Old memories and enthusiasm were rekindled in the move to Boyup Brook and his retirement in 1968. This was partly due to Edith, who was also interested in entomology. It was from this dual passion that the dream of a book on the subject emerged. Together they travelled around Australia five times and criss-crossed Western Australia in every direction hunting the elusive Jewel Beetle, ever mindful of the delicate ecology of this wonderful country.
Each time a new species or specimen was found it was tabulated, studied and photographed. Keith did the developing and printing himself to get the best correct colouring of the beetles. It is said that he had a natural gift for finding jewel beetles, constantly being aware of the climatic conditions in which they would hatch.
In 1972, to house the now very extensive collection of insects, beetles and other species, a separate brick, climate controlled building was erected on the farm, with the help of his son-in-law Frank and other members of the family.
Later a ’Carnaby Collection of Beetles and Butterflies’ was installed at the Tourist Centre in the town of Boyup Brook, WA, to lessen the ever increasing number of visitors to the family farm at Wilga. As one walks through the door of the room which houses the collection, on the left hand side are the real jewel beetles. The majority of these have been gathered in Western Australia. It is said that his collection is one of the most important in the world, second only to that at the British Museum of Natural History. Keith’s extensive knowledge and accumulation of specimens was respected by entomologists world-wide. International Museums keenly sought the highly valued jewel beetles and Keith swapped many boxes for the colourful butterflies and moths also housed at the Tourist Centre.

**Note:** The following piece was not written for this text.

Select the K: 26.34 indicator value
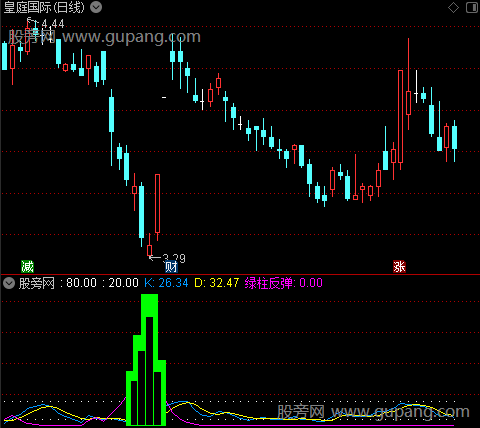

In 1980 Keith wrote a book - Jewel Beetles of Western Australia (Direct Colour Printers, Leederville, WA). He wrote this for amateur entomologists and schools so that they would be able to identify what they see in the bush.
Keith passed away in April 1994 and later his entire collection from the farm was presented to the CSIRO, housed in Canberra and not available for public viewing. As a result the display here in Boyup Brook is unique and the only place that any part of the collection is on exhibit in Australia
Of additional interest, Keith’s brother Ivan, was also a naturalist and the Carnaby Black Cockatoo, which is a threatened species, is named after him. This large black cockatoo (also known as the Short-billed Black-Cockatoo) has white tail panels, white cheek patches and a short bill. Carnaby's Black Cockatoo is endemic to southwest Western Australia, extending from the Murchison River to Esperance, and inland to Coroow, Kellerberrin and Lake Cronion.